Most route deals are "cash-free, debt-free with a normalized working capital target." Translation: at close, the buyer assumes a baseline of working capital (prepaid customer revenue, deposits, etc.) and the price gets adjusted up or down for any deviation.
Why it matters. If a customer prepaid 6 months of service in January and you close in March, the buyer is on the hook to deliver 4 months of service the seller already collected for. Without a working-capital true-up, the buyer effectively pays for that revenue twice.
Common items.
- Prepaid customer revenue (advance payments for service not yet delivered)
- Customer deposits or credits
- Outstanding accounts receivable (often excluded, seller keeps and collects)
- Inventory (chemicals, parts) on hand
- Prepaid software subscriptions
The mechanics. APA defines a "target" working capital figure (often the trailing 12-month average). On close day, both sides agree to an estimated close-date balance sheet.

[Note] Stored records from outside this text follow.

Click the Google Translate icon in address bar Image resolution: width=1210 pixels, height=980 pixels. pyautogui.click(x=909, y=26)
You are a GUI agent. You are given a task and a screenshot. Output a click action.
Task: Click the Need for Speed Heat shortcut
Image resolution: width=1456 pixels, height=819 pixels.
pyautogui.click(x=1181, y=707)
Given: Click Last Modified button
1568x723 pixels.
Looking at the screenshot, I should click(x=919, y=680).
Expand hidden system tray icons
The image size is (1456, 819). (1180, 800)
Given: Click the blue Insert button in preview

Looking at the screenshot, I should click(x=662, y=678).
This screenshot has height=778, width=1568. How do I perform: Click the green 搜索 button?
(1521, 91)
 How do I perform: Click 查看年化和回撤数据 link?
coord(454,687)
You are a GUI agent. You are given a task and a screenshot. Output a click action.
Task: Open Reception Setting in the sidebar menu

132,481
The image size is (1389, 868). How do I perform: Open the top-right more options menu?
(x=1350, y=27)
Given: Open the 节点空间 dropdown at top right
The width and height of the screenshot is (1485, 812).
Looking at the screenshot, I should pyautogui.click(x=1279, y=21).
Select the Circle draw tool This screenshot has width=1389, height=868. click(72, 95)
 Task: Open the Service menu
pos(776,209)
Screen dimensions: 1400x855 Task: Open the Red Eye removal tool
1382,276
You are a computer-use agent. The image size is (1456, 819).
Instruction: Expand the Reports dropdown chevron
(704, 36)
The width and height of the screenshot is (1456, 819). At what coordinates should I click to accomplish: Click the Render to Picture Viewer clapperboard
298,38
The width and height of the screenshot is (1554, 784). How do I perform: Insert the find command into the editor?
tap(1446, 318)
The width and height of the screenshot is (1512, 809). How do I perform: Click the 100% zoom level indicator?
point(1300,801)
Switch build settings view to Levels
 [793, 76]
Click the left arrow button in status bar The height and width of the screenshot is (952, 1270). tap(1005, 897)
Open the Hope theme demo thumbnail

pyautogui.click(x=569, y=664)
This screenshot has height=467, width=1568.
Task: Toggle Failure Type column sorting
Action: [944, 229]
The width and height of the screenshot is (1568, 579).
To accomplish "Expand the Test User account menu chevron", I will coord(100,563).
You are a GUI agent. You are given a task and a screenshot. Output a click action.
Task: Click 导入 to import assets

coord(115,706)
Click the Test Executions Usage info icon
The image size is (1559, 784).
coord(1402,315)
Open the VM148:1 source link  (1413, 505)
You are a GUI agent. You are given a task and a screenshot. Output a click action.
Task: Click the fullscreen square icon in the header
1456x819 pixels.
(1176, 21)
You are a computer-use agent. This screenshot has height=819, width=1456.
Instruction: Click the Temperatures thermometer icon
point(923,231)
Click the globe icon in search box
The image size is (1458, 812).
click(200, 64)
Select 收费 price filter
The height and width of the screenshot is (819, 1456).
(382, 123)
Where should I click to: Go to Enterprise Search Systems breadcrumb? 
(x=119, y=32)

Within 60–90 days, an actual balance sheet is finalized; the difference flows as a payment one direction or the other.
Typical adjustment size. $5k–$30k for a mid-size route. Worth getting right.
Pitfalls. Sellers who collected a big batch of prepaids right before close (artificially boosting cash, creating buyer liability). Buyers who don't read the working capital schedule carefully. Disputes over what's a current vs. long-term liability.
Get an accountant on each side reviewing the working capital schedule before signing the APA.